## [Required work]
Print exactly the lines from the one containing "Increase quantity with the plus button" through the last line of the entries below; the pictures stay out of the copy.

## [Dataset records]

== Segment start ==

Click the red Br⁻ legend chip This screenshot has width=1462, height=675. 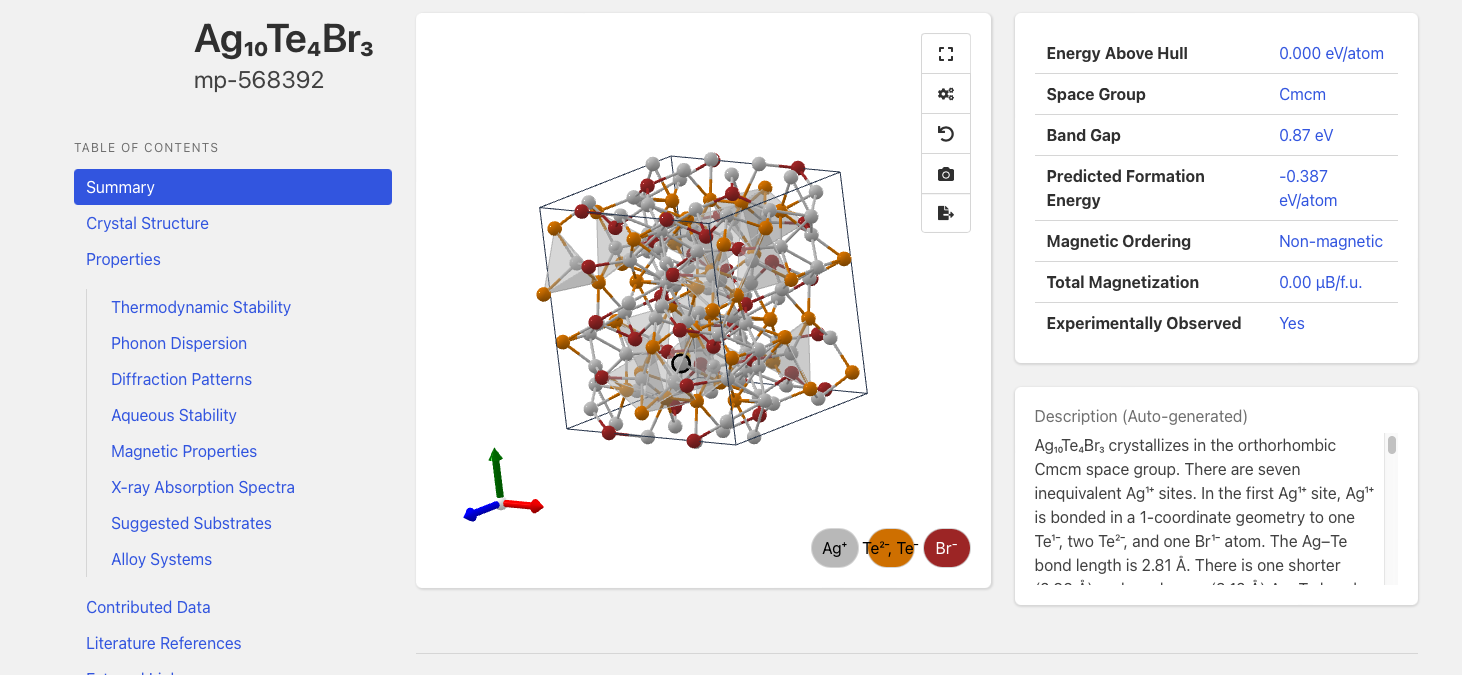[946, 548]
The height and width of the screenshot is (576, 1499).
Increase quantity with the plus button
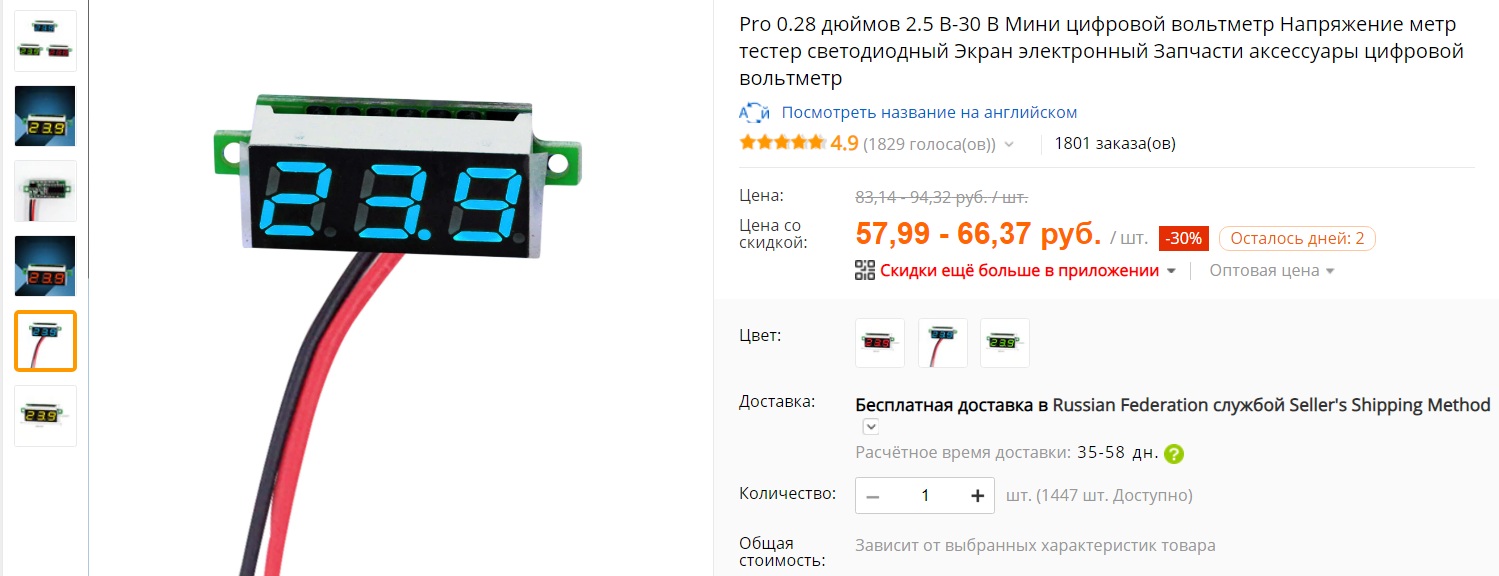pos(977,495)
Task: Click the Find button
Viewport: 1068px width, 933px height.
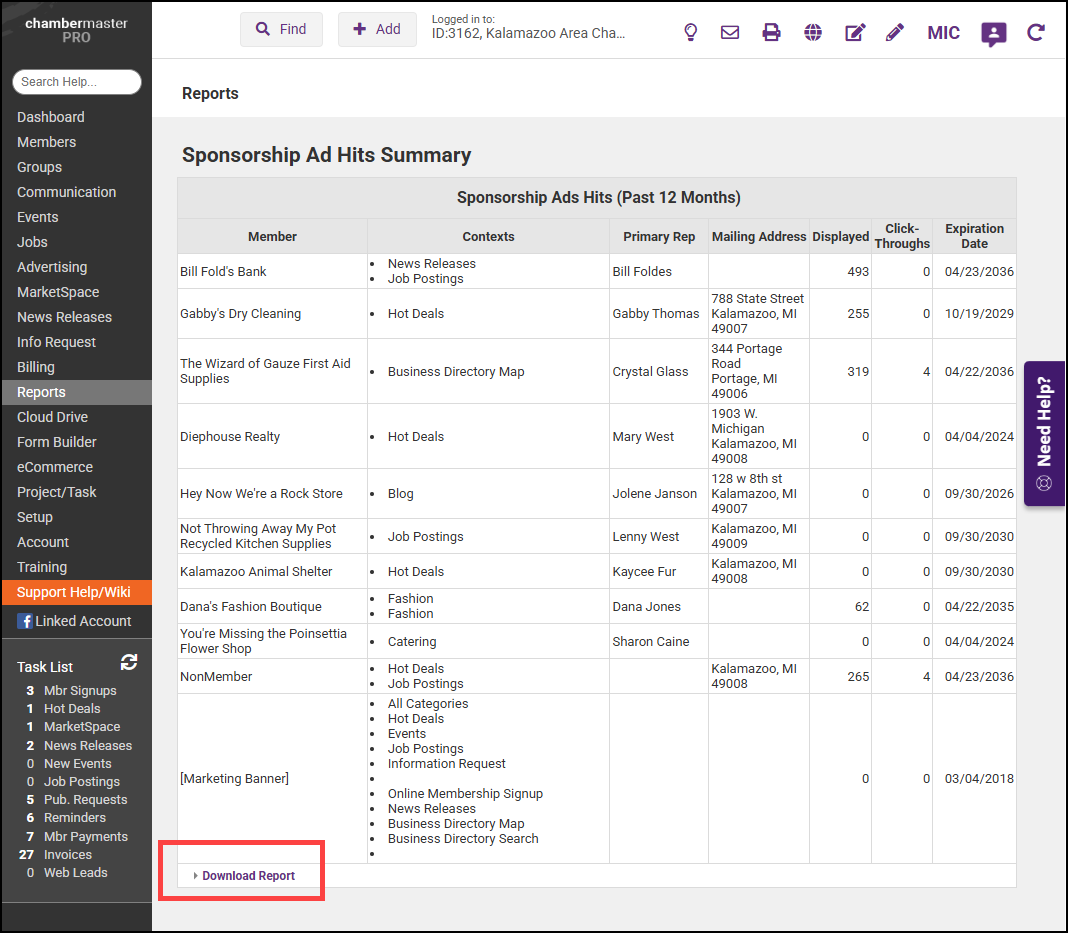Action: tap(281, 29)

== Segment end ==

## [Solution for this task]
Increase quantity with the plus button
pos(977,495)
Task: Click the Find button
Viewport: 1068px width, 933px height.
Action: tap(281, 29)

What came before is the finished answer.